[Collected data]
****************************************
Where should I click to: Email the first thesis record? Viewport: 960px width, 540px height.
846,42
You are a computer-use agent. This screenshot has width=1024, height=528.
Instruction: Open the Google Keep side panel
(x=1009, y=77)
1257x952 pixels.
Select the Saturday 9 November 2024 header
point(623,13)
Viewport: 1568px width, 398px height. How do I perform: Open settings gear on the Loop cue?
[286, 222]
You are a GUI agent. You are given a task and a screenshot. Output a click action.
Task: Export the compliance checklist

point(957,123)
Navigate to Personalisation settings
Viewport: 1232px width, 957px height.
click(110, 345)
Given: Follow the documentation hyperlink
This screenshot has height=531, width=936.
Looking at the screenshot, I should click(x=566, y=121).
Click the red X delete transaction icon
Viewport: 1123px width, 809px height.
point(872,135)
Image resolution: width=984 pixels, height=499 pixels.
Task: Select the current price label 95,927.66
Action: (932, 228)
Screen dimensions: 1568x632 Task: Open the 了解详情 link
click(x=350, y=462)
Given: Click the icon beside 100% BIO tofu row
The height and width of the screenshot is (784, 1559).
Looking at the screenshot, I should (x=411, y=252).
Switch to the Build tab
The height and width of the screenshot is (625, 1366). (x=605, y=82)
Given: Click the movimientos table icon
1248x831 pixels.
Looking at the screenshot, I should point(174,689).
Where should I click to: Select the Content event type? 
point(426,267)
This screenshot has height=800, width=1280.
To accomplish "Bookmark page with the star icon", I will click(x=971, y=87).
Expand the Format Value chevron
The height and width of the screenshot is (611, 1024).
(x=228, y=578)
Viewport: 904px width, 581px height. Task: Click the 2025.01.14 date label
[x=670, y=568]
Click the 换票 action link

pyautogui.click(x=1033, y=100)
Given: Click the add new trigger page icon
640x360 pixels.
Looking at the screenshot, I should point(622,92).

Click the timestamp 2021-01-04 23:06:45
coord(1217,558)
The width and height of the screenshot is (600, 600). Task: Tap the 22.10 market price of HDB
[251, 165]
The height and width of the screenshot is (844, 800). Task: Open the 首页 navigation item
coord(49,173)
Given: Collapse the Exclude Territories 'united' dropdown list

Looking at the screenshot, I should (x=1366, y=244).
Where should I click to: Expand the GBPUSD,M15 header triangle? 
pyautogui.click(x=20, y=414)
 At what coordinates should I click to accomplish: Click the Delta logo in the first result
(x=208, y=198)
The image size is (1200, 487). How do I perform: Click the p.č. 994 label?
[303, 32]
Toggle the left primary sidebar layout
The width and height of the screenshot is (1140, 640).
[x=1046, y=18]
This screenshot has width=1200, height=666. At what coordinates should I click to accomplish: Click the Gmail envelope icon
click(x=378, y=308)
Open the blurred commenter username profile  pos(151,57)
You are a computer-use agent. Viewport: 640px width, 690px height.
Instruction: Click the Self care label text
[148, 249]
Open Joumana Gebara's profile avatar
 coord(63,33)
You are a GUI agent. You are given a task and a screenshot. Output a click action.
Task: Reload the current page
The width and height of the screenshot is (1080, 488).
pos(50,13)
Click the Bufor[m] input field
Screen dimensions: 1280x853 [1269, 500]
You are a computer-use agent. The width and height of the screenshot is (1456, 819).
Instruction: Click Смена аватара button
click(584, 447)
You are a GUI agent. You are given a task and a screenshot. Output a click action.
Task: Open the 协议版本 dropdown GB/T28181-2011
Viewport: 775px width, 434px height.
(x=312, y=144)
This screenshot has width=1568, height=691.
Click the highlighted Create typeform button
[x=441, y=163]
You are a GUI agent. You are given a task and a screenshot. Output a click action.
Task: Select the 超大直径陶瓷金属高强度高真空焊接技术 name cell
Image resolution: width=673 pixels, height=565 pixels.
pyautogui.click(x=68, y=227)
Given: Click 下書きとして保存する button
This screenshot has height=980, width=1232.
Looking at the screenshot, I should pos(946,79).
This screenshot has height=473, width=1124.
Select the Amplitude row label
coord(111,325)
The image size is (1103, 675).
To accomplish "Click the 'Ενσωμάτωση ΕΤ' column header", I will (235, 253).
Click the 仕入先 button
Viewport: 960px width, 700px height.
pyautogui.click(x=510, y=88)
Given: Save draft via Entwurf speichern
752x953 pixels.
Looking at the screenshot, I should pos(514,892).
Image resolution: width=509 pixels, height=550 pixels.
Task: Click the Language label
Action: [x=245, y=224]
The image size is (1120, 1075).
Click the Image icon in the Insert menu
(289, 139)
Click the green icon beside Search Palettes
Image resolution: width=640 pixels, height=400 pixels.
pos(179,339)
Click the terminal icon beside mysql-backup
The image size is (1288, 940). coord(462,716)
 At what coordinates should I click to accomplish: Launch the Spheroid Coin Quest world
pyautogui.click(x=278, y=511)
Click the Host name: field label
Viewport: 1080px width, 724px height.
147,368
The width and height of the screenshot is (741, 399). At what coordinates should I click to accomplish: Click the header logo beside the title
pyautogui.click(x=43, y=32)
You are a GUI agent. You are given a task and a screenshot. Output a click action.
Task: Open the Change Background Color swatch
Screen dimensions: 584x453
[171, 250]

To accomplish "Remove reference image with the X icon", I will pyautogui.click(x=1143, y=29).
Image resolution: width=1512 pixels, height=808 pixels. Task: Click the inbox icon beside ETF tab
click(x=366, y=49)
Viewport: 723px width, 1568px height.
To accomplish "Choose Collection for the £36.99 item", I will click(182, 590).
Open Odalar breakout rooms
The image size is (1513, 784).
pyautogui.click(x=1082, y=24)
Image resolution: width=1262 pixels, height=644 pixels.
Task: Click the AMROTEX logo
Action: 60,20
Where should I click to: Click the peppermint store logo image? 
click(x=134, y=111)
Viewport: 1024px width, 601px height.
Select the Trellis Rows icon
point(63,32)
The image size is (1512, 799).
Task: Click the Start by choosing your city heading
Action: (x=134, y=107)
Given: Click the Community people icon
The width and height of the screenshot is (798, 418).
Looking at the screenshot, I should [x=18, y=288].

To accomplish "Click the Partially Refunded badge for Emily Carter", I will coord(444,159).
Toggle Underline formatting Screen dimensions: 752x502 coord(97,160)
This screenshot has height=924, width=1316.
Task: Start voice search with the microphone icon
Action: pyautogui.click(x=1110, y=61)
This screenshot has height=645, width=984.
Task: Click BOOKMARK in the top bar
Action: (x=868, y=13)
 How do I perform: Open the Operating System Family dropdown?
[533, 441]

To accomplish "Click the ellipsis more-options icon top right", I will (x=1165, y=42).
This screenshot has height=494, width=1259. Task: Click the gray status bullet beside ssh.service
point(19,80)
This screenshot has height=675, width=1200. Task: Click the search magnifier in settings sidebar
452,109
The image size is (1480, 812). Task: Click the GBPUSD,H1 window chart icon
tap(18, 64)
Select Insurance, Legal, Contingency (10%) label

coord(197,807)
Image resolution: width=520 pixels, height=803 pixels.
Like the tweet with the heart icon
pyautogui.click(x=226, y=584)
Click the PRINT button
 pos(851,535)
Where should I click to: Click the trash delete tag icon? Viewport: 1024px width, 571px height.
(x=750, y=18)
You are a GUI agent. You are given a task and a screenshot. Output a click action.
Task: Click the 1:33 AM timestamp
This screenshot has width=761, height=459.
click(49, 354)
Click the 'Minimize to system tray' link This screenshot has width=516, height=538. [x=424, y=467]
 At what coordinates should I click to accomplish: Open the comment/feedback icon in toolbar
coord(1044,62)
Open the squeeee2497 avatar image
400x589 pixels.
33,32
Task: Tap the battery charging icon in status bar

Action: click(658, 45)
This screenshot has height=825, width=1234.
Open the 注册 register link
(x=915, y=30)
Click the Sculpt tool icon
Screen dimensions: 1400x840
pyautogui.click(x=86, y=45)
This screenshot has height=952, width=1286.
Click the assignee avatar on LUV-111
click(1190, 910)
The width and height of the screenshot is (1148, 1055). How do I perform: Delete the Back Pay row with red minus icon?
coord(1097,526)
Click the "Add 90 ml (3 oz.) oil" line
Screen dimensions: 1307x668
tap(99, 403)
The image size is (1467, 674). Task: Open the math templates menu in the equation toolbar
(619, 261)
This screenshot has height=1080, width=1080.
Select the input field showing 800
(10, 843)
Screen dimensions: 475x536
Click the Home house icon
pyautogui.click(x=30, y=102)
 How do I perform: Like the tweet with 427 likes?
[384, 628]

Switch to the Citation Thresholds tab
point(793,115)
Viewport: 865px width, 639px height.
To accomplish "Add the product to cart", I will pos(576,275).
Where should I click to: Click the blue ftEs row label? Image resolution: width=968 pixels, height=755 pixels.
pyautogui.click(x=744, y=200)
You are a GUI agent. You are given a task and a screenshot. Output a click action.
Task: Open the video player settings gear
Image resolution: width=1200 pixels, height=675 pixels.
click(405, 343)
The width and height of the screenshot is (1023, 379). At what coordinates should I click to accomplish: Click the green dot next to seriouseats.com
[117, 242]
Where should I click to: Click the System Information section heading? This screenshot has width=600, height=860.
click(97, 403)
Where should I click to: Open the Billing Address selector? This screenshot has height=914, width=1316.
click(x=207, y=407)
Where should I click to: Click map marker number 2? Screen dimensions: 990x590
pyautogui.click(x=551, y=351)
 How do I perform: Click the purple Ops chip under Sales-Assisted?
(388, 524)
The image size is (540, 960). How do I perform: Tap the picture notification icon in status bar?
****************************************
Exercise instructions: Given the records above, reproduce precisely and only the lines between the line holding "Task: Select the 超大直径陶瓷金属高强度高真空焊接技术 name cell" and the line holding "Given: Save draft via Entwurf speichern", inclusive.

Result for this task:
Task: Select the 超大直径陶瓷金属高强度高真空焊接技术 name cell
Image resolution: width=673 pixels, height=565 pixels.
pyautogui.click(x=68, y=227)
Given: Click 下書きとして保存する button
This screenshot has height=980, width=1232.
Looking at the screenshot, I should pos(946,79).
This screenshot has height=473, width=1124.
Select the Amplitude row label
coord(111,325)
The image size is (1103, 675).
To accomplish "Click the 'Ενσωμάτωση ΕΤ' column header", I will (235, 253).
Click the 仕入先 button
Viewport: 960px width, 700px height.
pyautogui.click(x=510, y=88)
Given: Save draft via Entwurf speichern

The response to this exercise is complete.